Community banks and credit unions have been a key part of the American economy since its beginning. These are the lending institutions that make loans to small sole proprietors, first time home buyers and dreamers of all kinds. Over the years, the business model for these institutions hardly varied. A review of the loan portfolios of community banks across the country will include three similar components:
· CRE– Commercial real estate loans have been one of the mainstays of the community banking business. These loans provide a viable, recognizable and reliable (usually) source of income. The return on investment for these loans have been the source of a large portion of the earnings for community banks for many years. The drawback for this type of lending is that it ties up a large portion of the capital of a bank and the return on investment takes a significant amount of time develop. A loss from one of these loans has the potential to threaten the existence of a small financial institution
· CNI – Commercial and Industrial loans have been the beating heart for community banks for many years. Very much like CRE loans, the income from these loans is recognizable and except for a few notable exceptions, reliable. Not only do these loans have the same concerns as CRE, the competition for these loans is fierce and smaller institutions often finds themselves left with the borrowers who present the highest level of risk.
· Consumer products – In the past 15 years, consumer loans have also proven to be a good source of earnings. Interest rates for consumer products have remained well above the prime rate and for a financial institution that is properly equipped, consumer products can provide a strong stream of income. Consumer products also tend to be for smaller amounts, have higher rates of losses and are heavily regulated.
This three-pronged approach to earning income has been a steady, tried and true method for earnings at small financial institutions. However, there are several factors that are coming together that have threatened this business model.
· Fintech – Financial technology (“Fintech”) companies are those companies that use software to deliver financial products. Today one of the most recognizable fintech companies is PayPal. Using just a smart phone, PayPal gives its users the ability to make payments, pay bills, deliver gift cards and conduct financial transactions with people throughout the country. For community banks, the knowledge of the existence of PayPal is interesting, but what is more critical is the reason that PayPal was developed. PayPal, and its fintech brethren exist to fill a specific need that Banks were not meeting.
· NBFI – The Operation Chokepoint program was a program spearheaded by the Justice Department that was aimed directly at Non-Bank Financial Institutions, aka Money Service Businesses.

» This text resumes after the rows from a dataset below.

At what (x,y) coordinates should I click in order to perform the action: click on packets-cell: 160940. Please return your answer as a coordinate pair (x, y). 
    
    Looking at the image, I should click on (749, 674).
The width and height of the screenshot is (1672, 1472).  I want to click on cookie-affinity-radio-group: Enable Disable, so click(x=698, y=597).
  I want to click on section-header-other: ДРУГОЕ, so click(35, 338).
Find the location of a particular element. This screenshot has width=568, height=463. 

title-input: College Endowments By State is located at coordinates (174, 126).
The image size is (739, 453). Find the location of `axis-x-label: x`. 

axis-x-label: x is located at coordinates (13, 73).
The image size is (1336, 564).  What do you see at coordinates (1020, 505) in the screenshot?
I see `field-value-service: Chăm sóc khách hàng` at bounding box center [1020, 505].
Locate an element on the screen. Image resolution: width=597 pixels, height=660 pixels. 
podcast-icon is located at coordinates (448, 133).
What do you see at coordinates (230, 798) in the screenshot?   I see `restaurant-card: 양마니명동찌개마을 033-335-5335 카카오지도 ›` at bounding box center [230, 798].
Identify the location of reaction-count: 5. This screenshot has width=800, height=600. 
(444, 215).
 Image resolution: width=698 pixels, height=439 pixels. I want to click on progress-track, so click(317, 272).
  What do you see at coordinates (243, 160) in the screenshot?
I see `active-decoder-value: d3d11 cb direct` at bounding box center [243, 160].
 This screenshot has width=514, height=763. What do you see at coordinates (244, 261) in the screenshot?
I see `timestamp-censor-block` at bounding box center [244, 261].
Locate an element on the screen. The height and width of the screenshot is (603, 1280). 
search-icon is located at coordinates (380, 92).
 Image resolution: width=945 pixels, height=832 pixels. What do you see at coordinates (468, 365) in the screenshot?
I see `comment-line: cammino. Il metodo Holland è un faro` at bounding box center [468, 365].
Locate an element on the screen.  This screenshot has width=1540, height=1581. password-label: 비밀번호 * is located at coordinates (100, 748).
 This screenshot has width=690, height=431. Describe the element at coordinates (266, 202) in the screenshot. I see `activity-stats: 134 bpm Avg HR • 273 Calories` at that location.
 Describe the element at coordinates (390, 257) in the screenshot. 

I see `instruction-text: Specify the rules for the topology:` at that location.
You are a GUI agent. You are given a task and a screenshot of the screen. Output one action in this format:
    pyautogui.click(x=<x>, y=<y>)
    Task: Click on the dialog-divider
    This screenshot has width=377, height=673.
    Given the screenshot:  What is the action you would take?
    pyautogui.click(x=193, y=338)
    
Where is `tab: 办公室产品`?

At the time the program was started, a decision was made that money service businesses represented an unacceptable money laundering risk. Ultimately, Operation Chokepoint fell into disrepute and was ended. Although Operation Chokepoint has ended, its legacy is still prevalent. MSB’s still have significant problems getting bank accounts. Despite this fact, the amount of money moved through remittances continues to grow. MSB’s continue to serve this market for a huge population of people who are unbanked and underbanked.
· Underbanked and Unbanked– The number of unbanked and underbanked families continues to grow. Unbanked families are those without a bank account and underbanked families are those that use minimal banking services. The number of people in these families totaled approximately 90 million in 2016. Equally as important as the sheer size of the unbanked and underbanked population is the reason that many of these potential customers remain that way. High fees, poor customer service and bad public image have all been contributing factors for the large population of unbanked and underbanked customers.
Customer Bases in the Future
The combination of these forces will greatly impact the future of the business model for community banks. Customers will continue to change their expectations for their financial institutions. The traditional balance has changed, instead of being forced to choose the products that financial institutions offer, customers have come to demand products from their companies.
The financial needs of customers have also changed. Electronic banking, online account opening, remote deposit capture and iPhone applications are now almost necessities. Younger customers, who make up a significant number of the unbanked and underbanked population rarely use traditional forms of community banking such as branch visits. Fast information, fast movement of money, low costs transactions and accessibility are most desirable to the potential clients of today’s financial institutions.
Implications for the Small Bank Business Model
Fintech companies, NBFI’s and the need for new and different services presented by the unbanked and underbanked population will all continue to put pressure on community bankers to begin to make a change. Change may be hard, but it is also inevitable and necessary. For community banks and credit unions now is a good time to consider NBFI’s as viable and important customers. They are a vehicle for consumers to meet their ongoing needs and they need bank accounts.
Fintech companies reason for existing is to fill the unmet needs of unbanked and underbanked. These companies have developed applications that allow everything from alternate means of credit scoring to international transfer of funds using applications. A community bank or credit union that creates a partnership with the right fintech company can offer products and services that will greatly distinguish them in the market and allow for continued growth and alternate means of income. 2018 is a great time to start thinking about a new business model.
 In our most recent survey, published in October 2016, the FDIC reported that 7 percent of households were unbanked, lacking any account relationship at an insured institution. The survey also showed that an additional one-in-five (or 19.9 percent of) households were underbanked, defined as households in which a member had a bank account, but nevertheless turned to alternative financial services providers during the year to address one or more needs for transactional services such as check cashing or credit. Altogether, the survey reported that some 90 million Americans, or nearly 27 percent of households, are unbanked or underbanked.